In its Sixth Assessment Report, published in three parts across 2021 and 2022, the Intergovernmental Panel on Climate Change (IPCC) presents its most dire warning yet: Unless we make rapid changes to our production and consumption patterns, within decades we will face a severe breakdown of the global climate. Although the impacts will be felt globally, the most severe consequences will befall socioeconomically vulnerable communities, especially in the Global South. In many low- and middle-income countries, the impacts of climate change already constitute a reality that vulnerable communities are learning to manage in their daily lives.
Even though climate change will most severely impact poorer countries and more vulnerable communities, these groups are significantly underrepresented within climate policy and practice. Likewise, while the worst effects will be felt in the future, future generations are unable to represent themselves in current negotiations. At the 26th UN Climate Change Conference of the Parties (COP26) held in Glasgow in 2021, representatives of the most climate vulnerable communities expressed disillusion with the continued disregard of their interests, values, knowledge, and experiences with regard to climate change. This marginalization applies not only to mitigation but also extends to financing, prioritization, and detailed planning for adaptation to climate impacts.
This roundtable collection is motivated by the following question: How can the voices of vulnerable communities and future generations be adequately and fairly represented within climate change policy and practice? The contributions address this question from several perspectives. Simon Caney focuses on global governance institutions to protect the interests of future generations, considering specific proposals and asking what criteria should be used to evaluate them. Stephen Gardiner's essay builds on his previous work calling for a global constitutional convention, elaborating on the proposal and addressing objections to it. Colin Hickey argues that it is necessary to consider more informal modes of representing vulnerable communities and future generations, such as through grassroots organizations. In our contribution, we argue that the interests of future generations are best represented in deliberations around climate policy and practice by those already most vulnerable to the impacts of climate change. Marco Grix and Krushil Watene's essay argues that the representation of climate-vulnerable communities and future generations—in particular, Indigenous peoples—must ensure the protection of the complex network of social practices that guide how vulnerable communities respond to climate change.

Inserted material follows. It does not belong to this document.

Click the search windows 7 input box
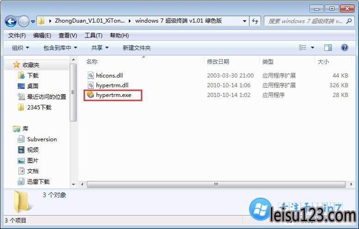 click(x=305, y=21)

Overall, the essays in this roundtable seek to advance discussions of how to ensure that climate-vulnerable communities and future generations are best protected from the adverse consequences of climate change by focusing on proper representation. In the process, the essays consider different criteria for just and fair representation; they evaluate several proposals for local and global, and formal and informal, representative institutions and arrangements; and they highlight the most pressing tasks of just representation within climate policy and practice. The key message of the roundtable is that climate justice is not just a matter of distributive fairness but also a matter of representative fairness, concerning how decisions are made and who gets to make them.